[PROBLEM TO WORK ON]: For any picture in the lines below, please leave it out and copy the rest exactly.

Saved entries:
=== Begin Enclosure ===

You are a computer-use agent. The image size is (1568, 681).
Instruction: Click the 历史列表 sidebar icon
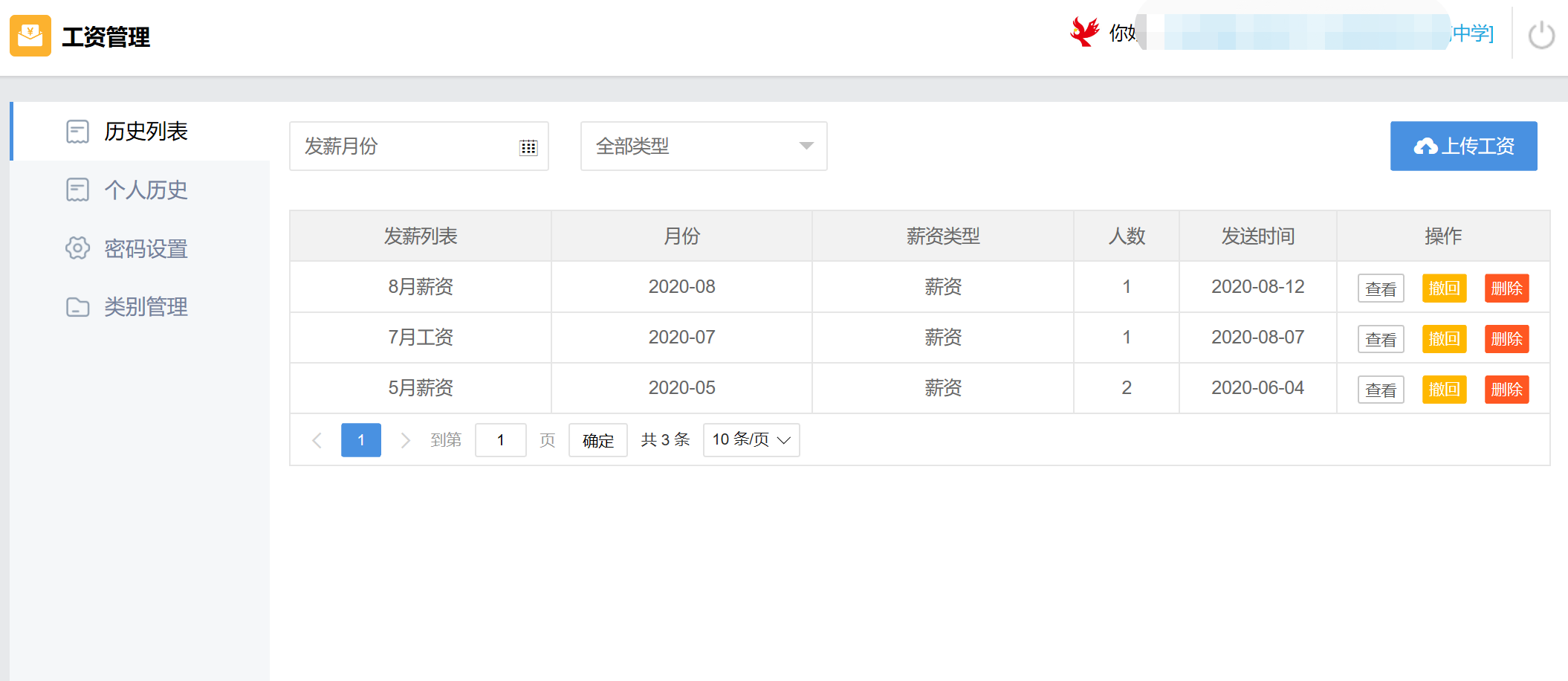(77, 132)
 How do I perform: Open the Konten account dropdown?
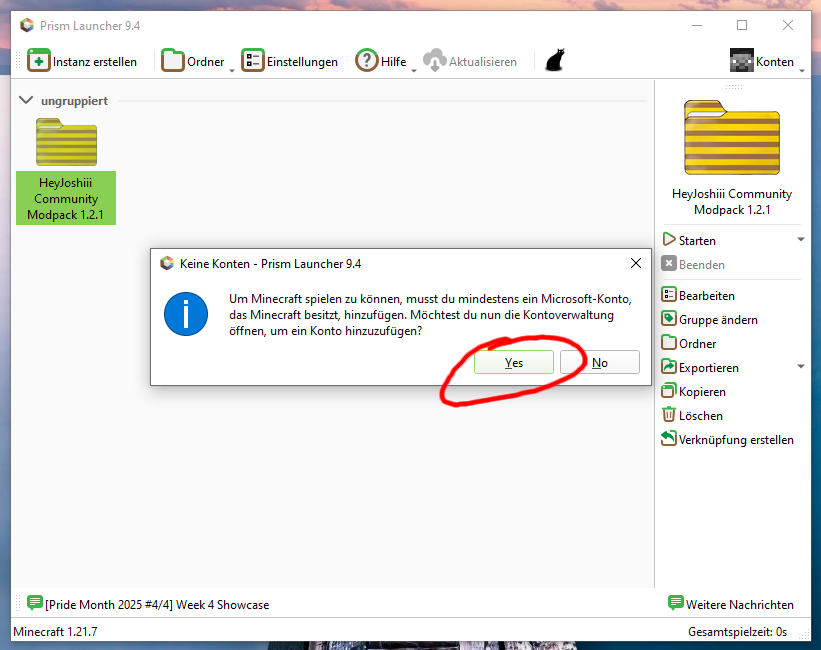coord(766,61)
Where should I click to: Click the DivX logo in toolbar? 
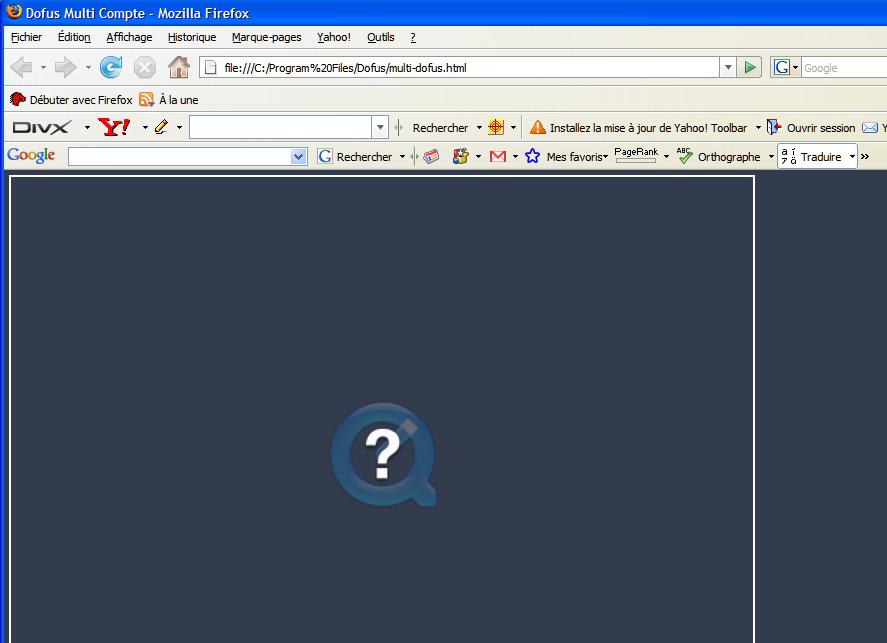click(41, 128)
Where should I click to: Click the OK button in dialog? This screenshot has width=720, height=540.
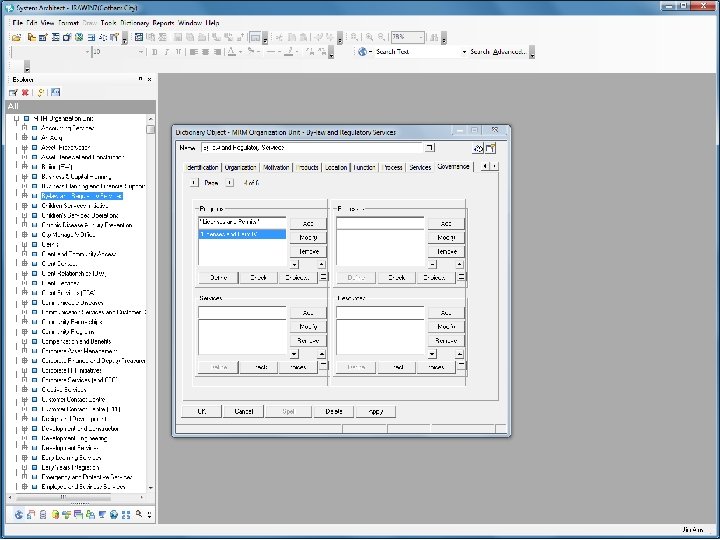201,411
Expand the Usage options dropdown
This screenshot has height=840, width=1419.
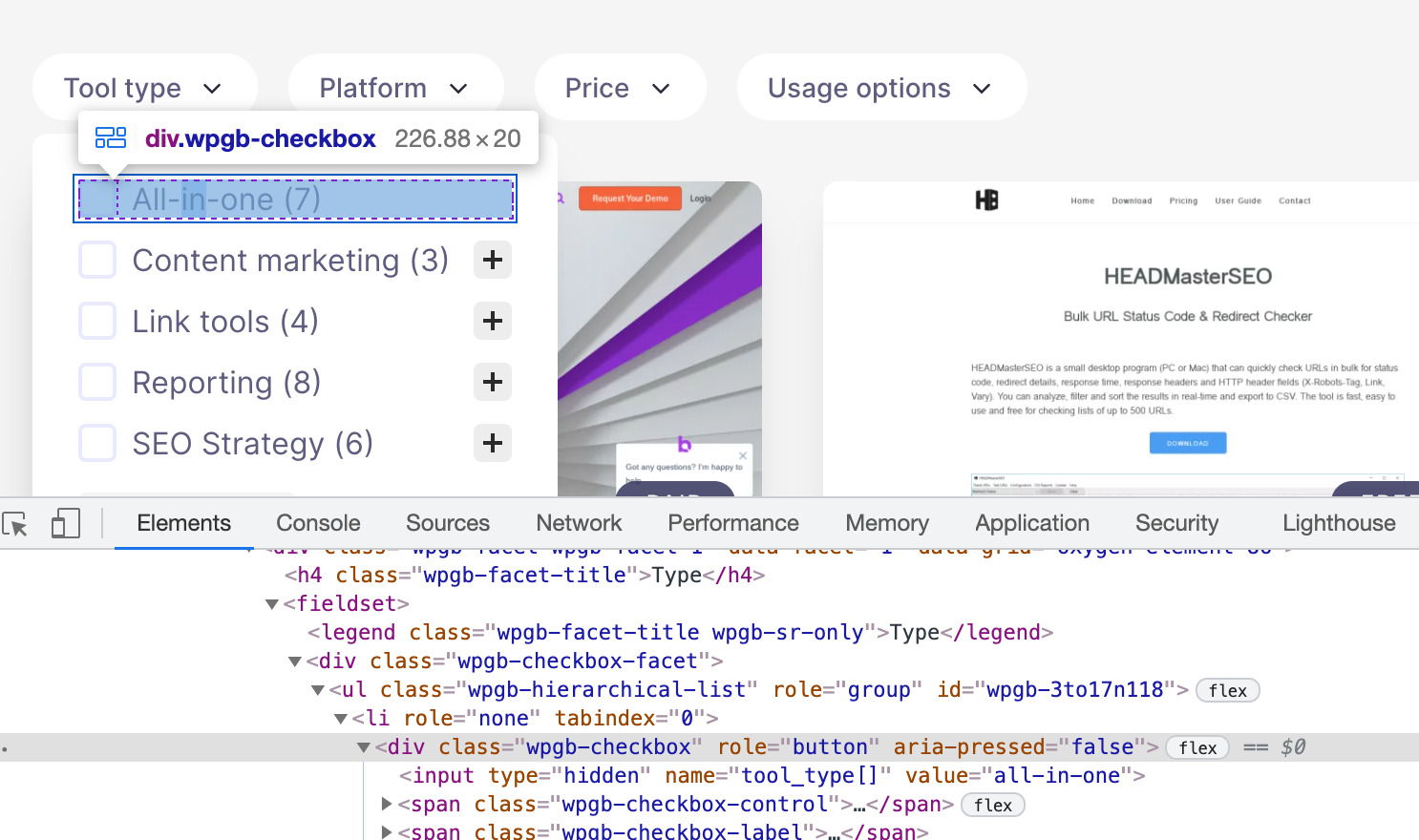point(880,88)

=== End Enclosure ===

[OUTPUT BELOW]:
You are a computer-use agent. The image size is (1568, 681).
Instruction: Click the 历史列表 sidebar icon
(77, 132)
 How do I perform: Open the Konten account dropdown?
coord(766,61)
Where should I click to: Click the DivX logo in toolbar? 
click(41, 128)
Where should I click to: Click the OK button in dialog? This screenshot has width=720, height=540.
201,411
Expand the Usage options dropdown
This screenshot has height=840, width=1419.
point(880,88)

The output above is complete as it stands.